(Collected data)

>>>

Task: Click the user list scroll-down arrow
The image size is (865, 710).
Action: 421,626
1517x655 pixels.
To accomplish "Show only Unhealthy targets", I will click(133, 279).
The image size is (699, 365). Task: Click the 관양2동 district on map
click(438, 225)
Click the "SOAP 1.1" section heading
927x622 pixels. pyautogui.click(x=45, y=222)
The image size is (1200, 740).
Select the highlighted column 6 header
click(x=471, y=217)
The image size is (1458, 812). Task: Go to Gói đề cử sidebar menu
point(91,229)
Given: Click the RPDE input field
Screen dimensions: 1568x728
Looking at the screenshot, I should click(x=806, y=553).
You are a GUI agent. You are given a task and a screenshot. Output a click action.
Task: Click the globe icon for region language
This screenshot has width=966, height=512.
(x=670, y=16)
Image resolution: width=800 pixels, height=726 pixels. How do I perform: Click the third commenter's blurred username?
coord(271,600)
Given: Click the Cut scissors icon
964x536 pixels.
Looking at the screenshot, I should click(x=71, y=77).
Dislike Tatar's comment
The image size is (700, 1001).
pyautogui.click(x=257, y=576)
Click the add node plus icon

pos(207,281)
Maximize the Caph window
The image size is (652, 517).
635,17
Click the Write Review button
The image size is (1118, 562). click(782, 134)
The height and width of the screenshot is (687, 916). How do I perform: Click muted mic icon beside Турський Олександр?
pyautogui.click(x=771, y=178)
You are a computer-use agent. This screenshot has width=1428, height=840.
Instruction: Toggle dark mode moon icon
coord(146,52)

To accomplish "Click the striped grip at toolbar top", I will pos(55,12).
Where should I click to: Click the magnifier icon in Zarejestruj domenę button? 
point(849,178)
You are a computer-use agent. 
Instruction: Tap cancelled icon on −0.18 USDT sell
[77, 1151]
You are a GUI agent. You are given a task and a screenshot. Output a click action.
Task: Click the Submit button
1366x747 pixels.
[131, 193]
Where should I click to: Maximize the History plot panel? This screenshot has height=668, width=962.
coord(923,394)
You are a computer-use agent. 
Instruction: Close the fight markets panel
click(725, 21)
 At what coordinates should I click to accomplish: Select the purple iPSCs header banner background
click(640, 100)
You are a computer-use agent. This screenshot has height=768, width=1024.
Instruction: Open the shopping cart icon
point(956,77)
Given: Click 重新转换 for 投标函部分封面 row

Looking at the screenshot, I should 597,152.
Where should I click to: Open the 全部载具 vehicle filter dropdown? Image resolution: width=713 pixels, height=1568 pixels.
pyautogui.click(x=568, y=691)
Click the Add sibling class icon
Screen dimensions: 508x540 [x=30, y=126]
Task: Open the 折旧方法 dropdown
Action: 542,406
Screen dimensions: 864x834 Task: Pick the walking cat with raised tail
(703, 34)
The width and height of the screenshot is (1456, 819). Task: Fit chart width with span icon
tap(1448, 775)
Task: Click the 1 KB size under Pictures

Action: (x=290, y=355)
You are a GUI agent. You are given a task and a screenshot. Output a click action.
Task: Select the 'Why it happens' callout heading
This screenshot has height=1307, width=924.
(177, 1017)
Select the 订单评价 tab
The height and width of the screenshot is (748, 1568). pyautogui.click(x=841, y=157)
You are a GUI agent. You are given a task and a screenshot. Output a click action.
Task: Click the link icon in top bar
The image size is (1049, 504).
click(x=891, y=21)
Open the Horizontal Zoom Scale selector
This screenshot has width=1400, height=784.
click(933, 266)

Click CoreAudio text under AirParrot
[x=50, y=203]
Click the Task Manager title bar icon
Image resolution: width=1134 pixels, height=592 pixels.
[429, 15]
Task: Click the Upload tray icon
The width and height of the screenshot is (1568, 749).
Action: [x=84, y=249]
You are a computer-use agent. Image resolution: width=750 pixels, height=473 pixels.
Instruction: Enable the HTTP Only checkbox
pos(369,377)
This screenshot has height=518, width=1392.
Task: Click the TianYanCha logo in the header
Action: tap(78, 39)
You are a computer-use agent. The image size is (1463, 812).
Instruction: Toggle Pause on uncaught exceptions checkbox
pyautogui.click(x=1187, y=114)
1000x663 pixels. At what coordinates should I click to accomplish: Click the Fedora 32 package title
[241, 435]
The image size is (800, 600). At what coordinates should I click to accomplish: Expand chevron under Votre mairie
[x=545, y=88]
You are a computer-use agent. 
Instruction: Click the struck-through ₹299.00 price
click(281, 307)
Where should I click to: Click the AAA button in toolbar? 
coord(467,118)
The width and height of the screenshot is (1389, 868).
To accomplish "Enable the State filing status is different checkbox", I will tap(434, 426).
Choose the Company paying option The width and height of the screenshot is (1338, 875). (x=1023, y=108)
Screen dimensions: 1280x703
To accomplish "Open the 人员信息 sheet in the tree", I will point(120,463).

<<<

What you return must match the data word for word.

Result:
Task: Click the user list scroll-down arrow
The image size is (865, 710).
Action: 421,626
1517x655 pixels.
To accomplish "Show only Unhealthy targets", I will click(133, 279).
The image size is (699, 365). Task: Click the 관양2동 district on map
click(438, 225)
Click the "SOAP 1.1" section heading
927x622 pixels. pyautogui.click(x=45, y=222)
The image size is (1200, 740).
Select the highlighted column 6 header
click(x=471, y=217)
The image size is (1458, 812). Task: Go to Gói đề cử sidebar menu
point(91,229)
Given: Click the RPDE input field
Screen dimensions: 1568x728
Looking at the screenshot, I should click(x=806, y=553).
You are a GUI agent. You are given a task and a screenshot. Output a click action.
Task: Click the globe icon for region language
This screenshot has width=966, height=512.
(x=670, y=16)
Image resolution: width=800 pixels, height=726 pixels. How do I perform: Click the third commenter's blurred username?
coord(271,600)
Given: Click the Cut scissors icon
964x536 pixels.
Looking at the screenshot, I should click(x=71, y=77).
Dislike Tatar's comment
The image size is (700, 1001).
pyautogui.click(x=257, y=576)
Click the add node plus icon

pos(207,281)
Maximize the Caph window
The image size is (652, 517).
635,17
Click the Write Review button
The image size is (1118, 562). click(782, 134)
The height and width of the screenshot is (687, 916). How do I perform: Click muted mic icon beside Турський Олександр?
pyautogui.click(x=771, y=178)
You are a computer-use agent. This screenshot has width=1428, height=840.
Instruction: Toggle dark mode moon icon
coord(146,52)

To accomplish "Click the striped grip at toolbar top", I will pos(55,12).
Where should I click to: Click the magnifier icon in Zarejestruj domenę button? 
point(849,178)
You are a computer-use agent. 
Instruction: Tap cancelled icon on −0.18 USDT sell
[77, 1151]
You are a GUI agent. You are given a task and a screenshot. Output a click action.
Task: Click the Submit button
1366x747 pixels.
[131, 193]
Where should I click to: Maximize the History plot panel? This screenshot has height=668, width=962.
coord(923,394)
You are a computer-use agent. 
Instruction: Close the fight markets panel
click(725, 21)
 At what coordinates should I click to accomplish: Select the purple iPSCs header banner background
click(640, 100)
You are a computer-use agent. This screenshot has height=768, width=1024.
Instruction: Open the shopping cart icon
point(956,77)
Given: Click 重新转换 for 投标函部分封面 row

Looking at the screenshot, I should 597,152.
Where should I click to: Open the 全部载具 vehicle filter dropdown? Image resolution: width=713 pixels, height=1568 pixels.
pyautogui.click(x=568, y=691)
Click the Add sibling class icon
Screen dimensions: 508x540 [x=30, y=126]
Task: Open the 折旧方法 dropdown
Action: 542,406
Screen dimensions: 864x834 Task: Pick the walking cat with raised tail
(703, 34)
The width and height of the screenshot is (1456, 819). Task: Fit chart width with span icon
tap(1448, 775)
Task: Click the 1 KB size under Pictures

Action: (x=290, y=355)
You are a GUI agent. You are given a task and a screenshot. Output a click action.
Task: Select the 'Why it happens' callout heading
This screenshot has height=1307, width=924.
(177, 1017)
Select the 订单评价 tab
The height and width of the screenshot is (748, 1568). pyautogui.click(x=841, y=157)
You are a GUI agent. You are given a task and a screenshot. Output a click action.
Task: Click the link icon in top bar
The image size is (1049, 504).
click(x=891, y=21)
Open the Horizontal Zoom Scale selector
This screenshot has width=1400, height=784.
click(933, 266)

Click CoreAudio text under AirParrot
[x=50, y=203]
Click the Task Manager title bar icon
Image resolution: width=1134 pixels, height=592 pixels.
[429, 15]
Task: Click the Upload tray icon
The width and height of the screenshot is (1568, 749).
Action: [x=84, y=249]
You are a computer-use agent. Image resolution: width=750 pixels, height=473 pixels.
Instruction: Enable the HTTP Only checkbox
pos(369,377)
This screenshot has height=518, width=1392.
Task: Click the TianYanCha logo in the header
Action: tap(78, 39)
You are a computer-use agent. The image size is (1463, 812).
Instruction: Toggle Pause on uncaught exceptions checkbox
pyautogui.click(x=1187, y=114)
1000x663 pixels. At what coordinates should I click to accomplish: Click the Fedora 32 package title
[241, 435]
The image size is (800, 600). At what coordinates should I click to accomplish: Expand chevron under Votre mairie
[x=545, y=88]
You are a computer-use agent. 
Instruction: Click the struck-through ₹299.00 price
click(281, 307)
Where should I click to: Click the AAA button in toolbar? 
coord(467,118)
The width and height of the screenshot is (1389, 868).
To accomplish "Enable the State filing status is different checkbox", I will tap(434, 426).
Choose the Company paying option The width and height of the screenshot is (1338, 875). (x=1023, y=108)
Screen dimensions: 1280x703
To accomplish "Open the 人员信息 sheet in the tree", I will point(120,463).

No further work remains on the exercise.